Mallinckrodt (MNK) built its business on a string of acquisitions. When the Federal Reserve was creating a “wealth effect” by pumping up stocks, the company’s rapid revenue and earnings growth via acquisition appeared to be a winning strategy. Now that quantitative easing (“QE”) has slowed, healthcare acquirers like Mallinckrodt, Valeant (VRX) and Teva (TEVA) now have to address their ballooning debt.
Each company has agreed to engage in divestitures to pare debt. It might have been their only play. While investors love trading these company’s shares in the secondary market, I find it doubtful they would be willing to help these company’s raise new equity in order to pare debt. A dilutive event is not exactly an inviting proposition for day traders. That said, Mallinckrodt’s attempt to sell its generics business could end in a hung deal:
In March 2017, Mallinckrodt (MNK) announced it was exploring the sale of its generics business in a deal that could have fetched values as high as $2 billion … In November 2017, market chatter suggested Intas Pharmaceuticals was closing in on a $1.5 billion acquisition of the generics unit.
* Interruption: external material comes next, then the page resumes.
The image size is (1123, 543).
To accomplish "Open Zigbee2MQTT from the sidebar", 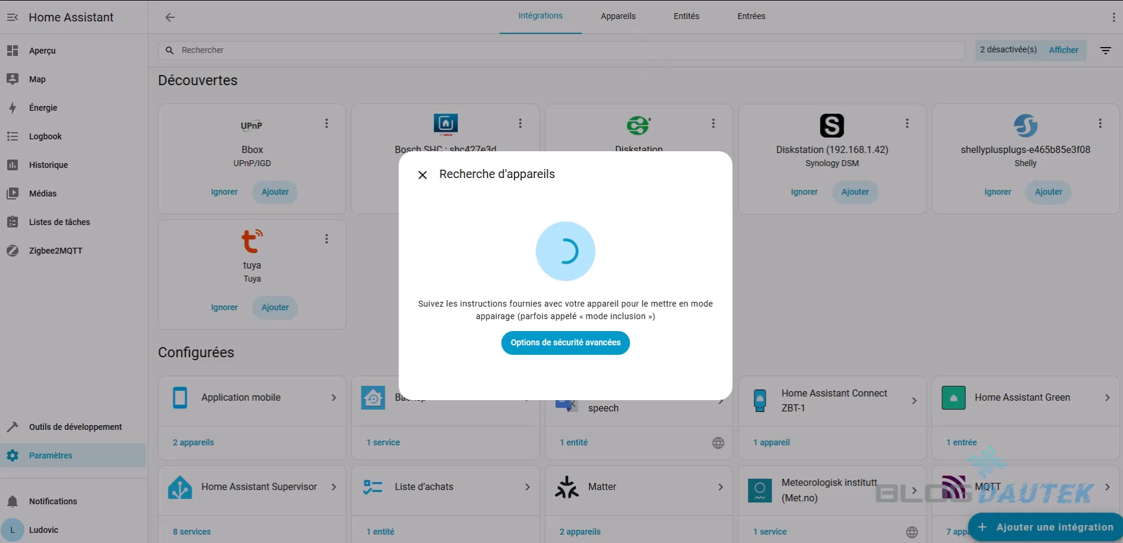I will tap(55, 251).
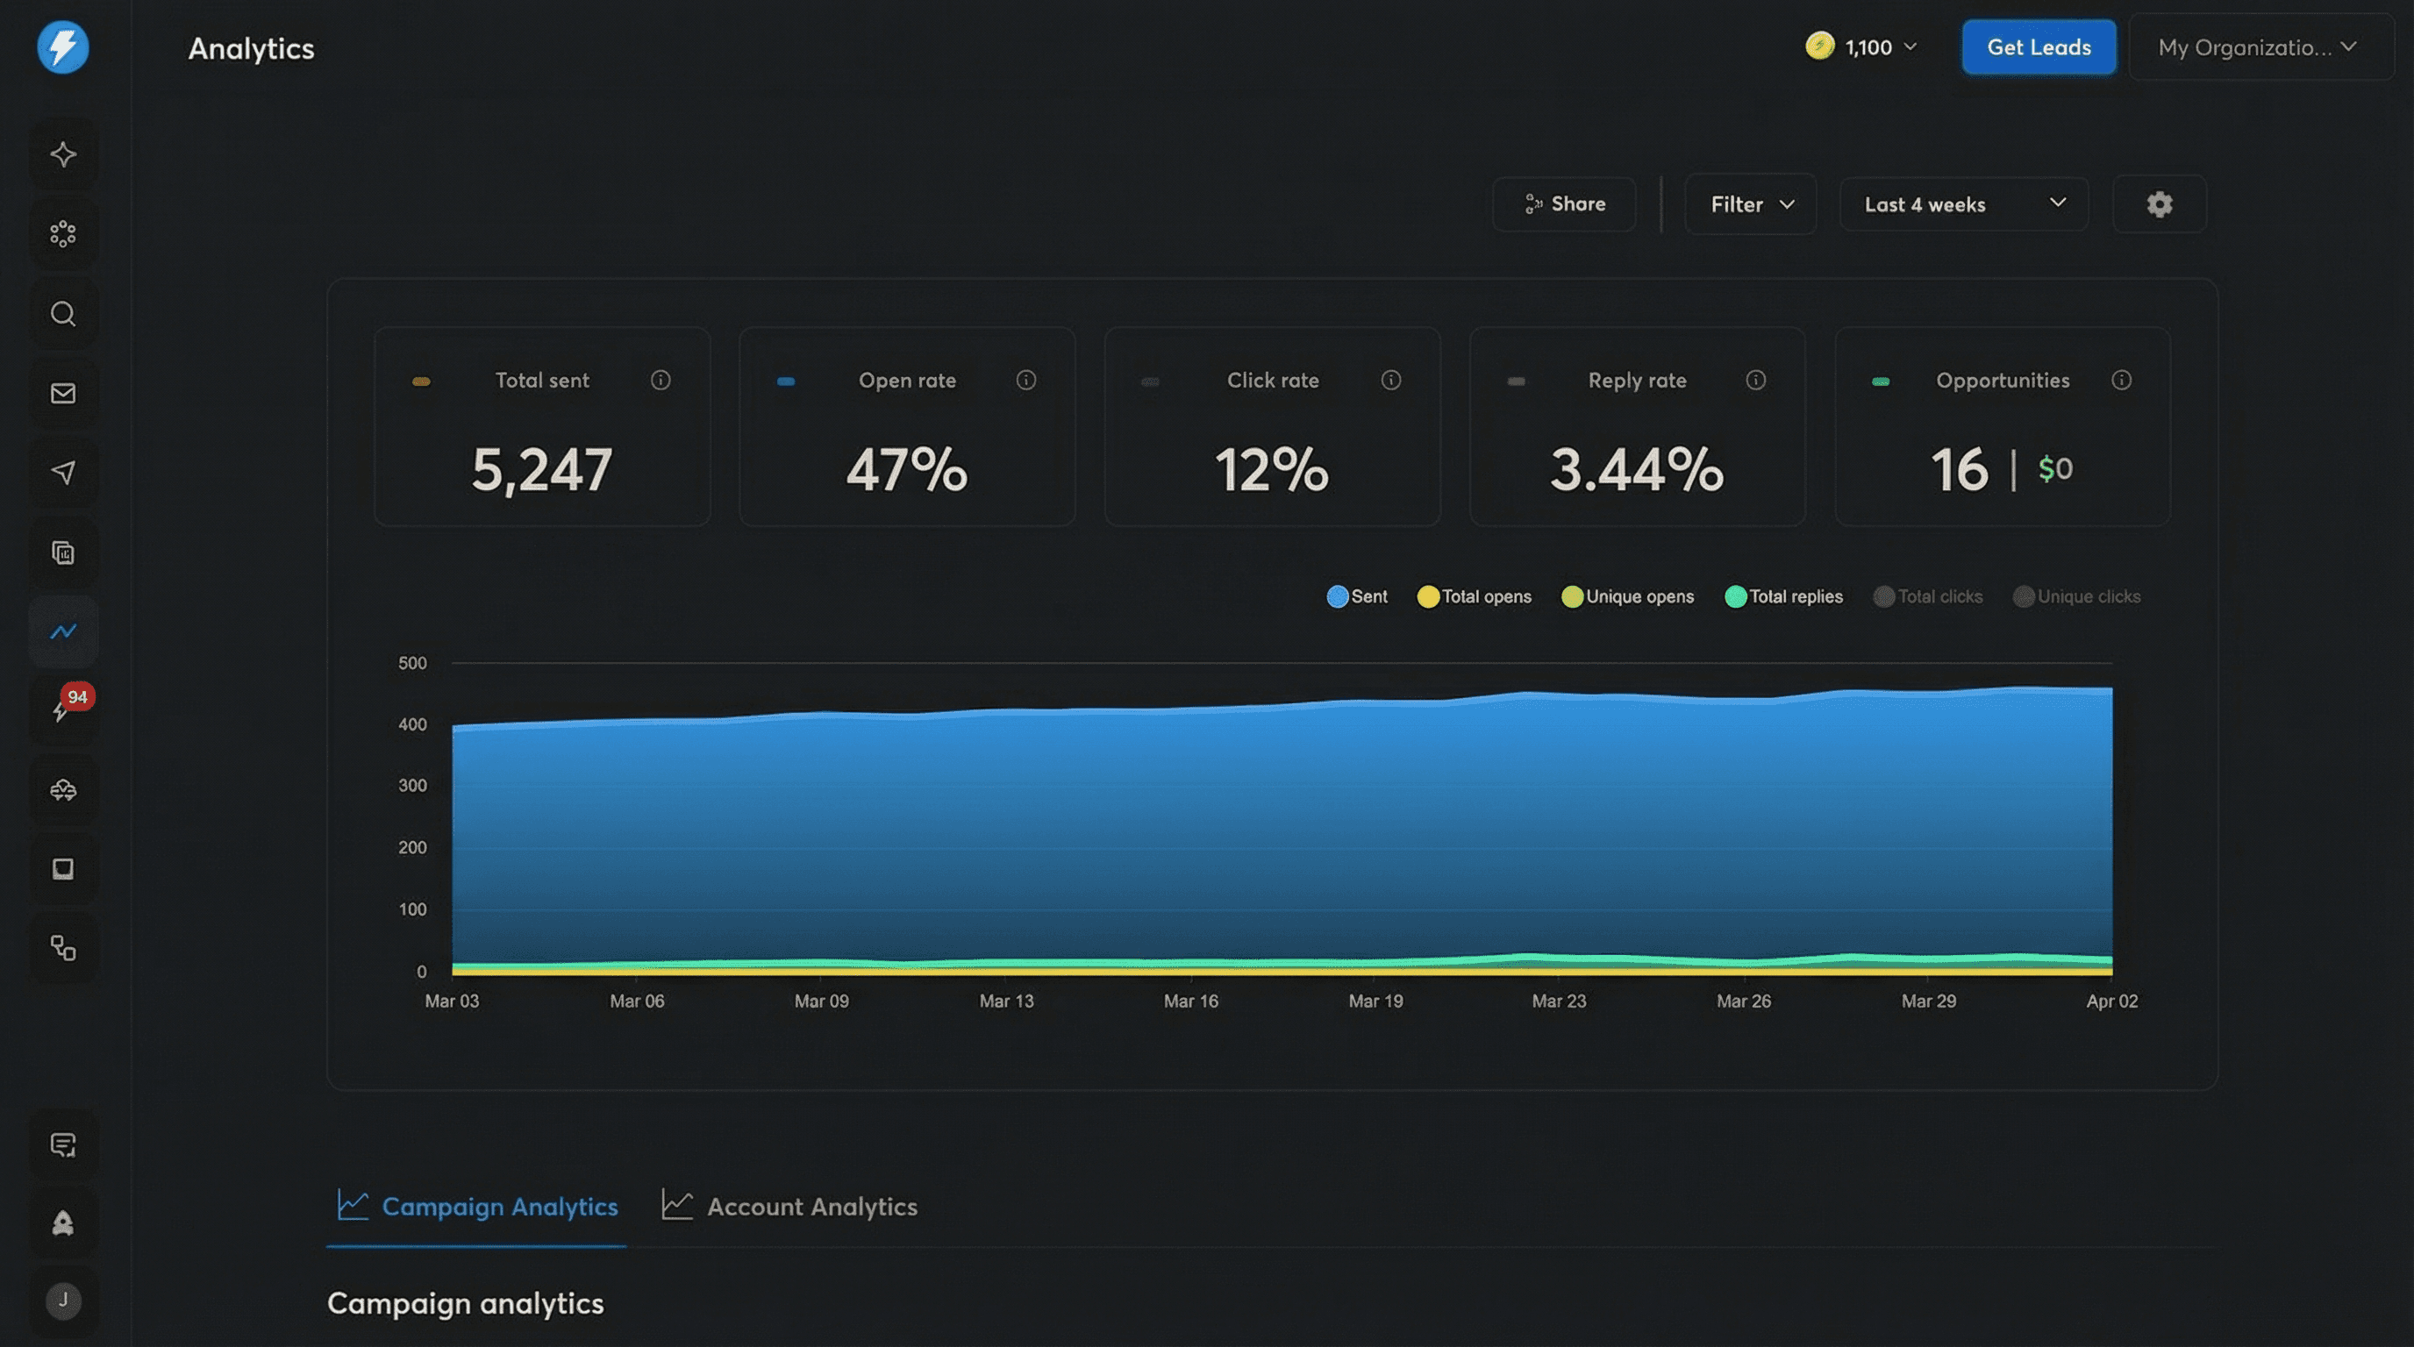Expand My Organization dropdown
Viewport: 2414px width, 1347px height.
2259,48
Current chatter suggests the deal could be trouble due to lower than expected bids.
At the end of the day, the generics business still has not been sold despite having been on the market since Q1 2017. That could be a problem as Q4 earnings results roll around.
The company has been reeling from revenue declines in its Specialty Generics segment and in Acthar, which represents over 39% of total revenue. In my opinion, its recent $1.2 billion acquisition of Sucampo Pharmaceuticals was an attempt to find a new narrative. The deal will help diversity Mallinckrodt’s revenue stream, yet increase its debt outstanding by about $800 million. It could also hamper Mallinckrodt’s ability to raise new debt to fund more deals. Mallinckrodt might have unknowingly bet the farm on Sucampo.